Dixon also addressed claims that PacifiCorp willfully destroyed evidence, including the disposal of damaged electrical equipment and deletion of international communications. He said there was no willful action taken to conceal evidence and plaintiffs were given access to all evidence in PacifiCorp’s possession.

“Everything that got retained, plaintiffs had the opportunity to inspect,” he said.

Dixon said defendants’ actions before and during the fires were in keeping with its “duty and obligation to provide power at all times.”

During plaintiffs’ rebuttal, Rosinia said defendants’ arguments reinforce the idea PacifiCorp is an unapologetic corporation that needs to be held accountable. He said the company has not disputed, or apologized for, the actions it took but argues it acted appropriately.

“Their view is they did everything right and they wouldn’t do anything different ever again,” He said. “…There’s no accountability, no remorse, no responsibility at all.”

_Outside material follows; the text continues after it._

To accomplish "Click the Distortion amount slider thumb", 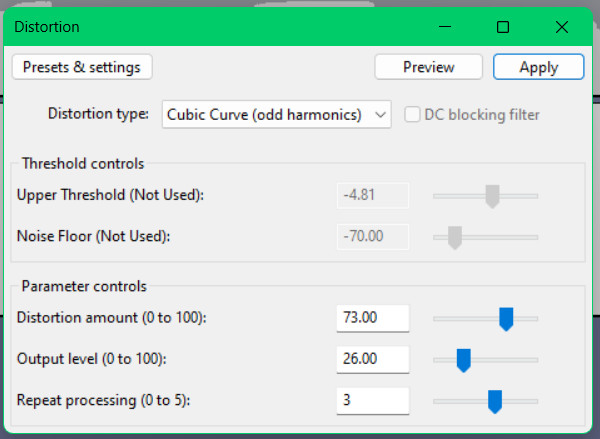I will (x=506, y=319).

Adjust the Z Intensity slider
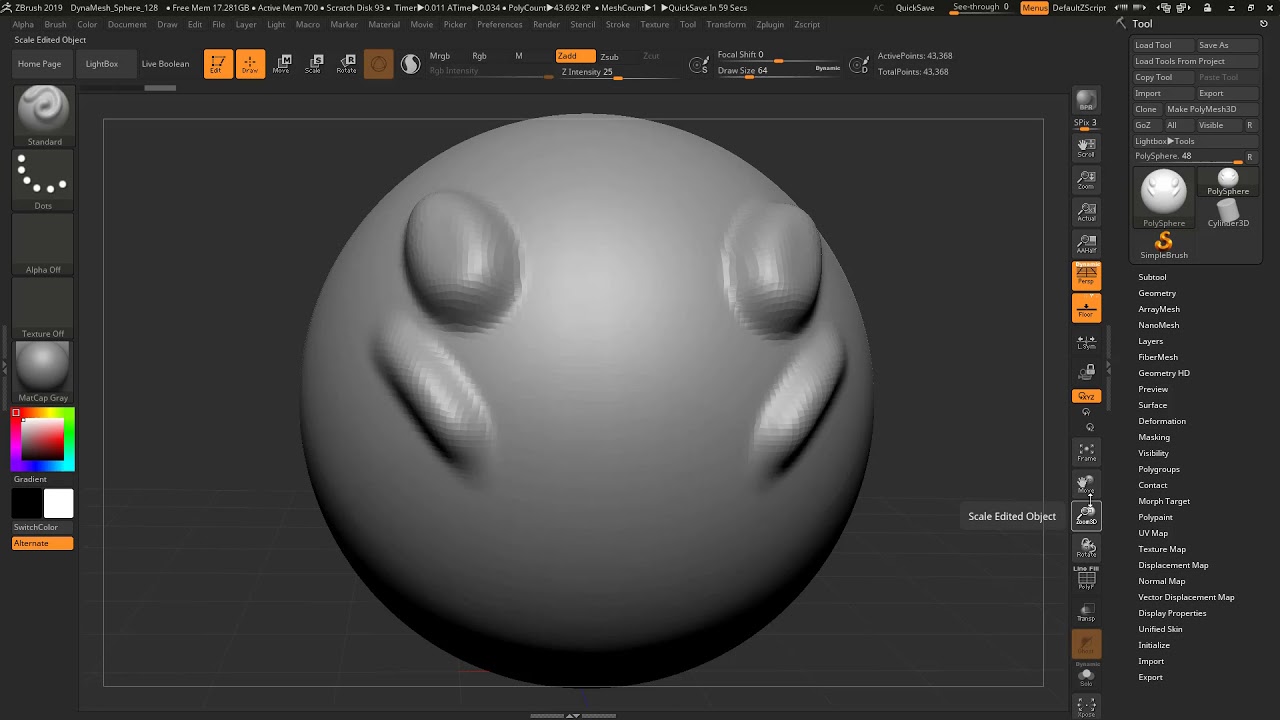(x=620, y=72)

Rosinia said PacifiCorp’s wildfire preparedness plan listed class members’ communities as low-priority, so in following its own procedures it disregarded potential harm to plaintiffs. He said official negligence is still negligence, and following the rules does not make up for causing lasting harm to fire survivors.

“They don’t get to define the scope of their own negligence,” he said. “…Nothing is more negligent than quite literally doing nothing.”

Access to court proceedings was provided through Courtroom View Network (cvn.com).

Editor’s note: This article has been corrected to accurately reflect the number of class members.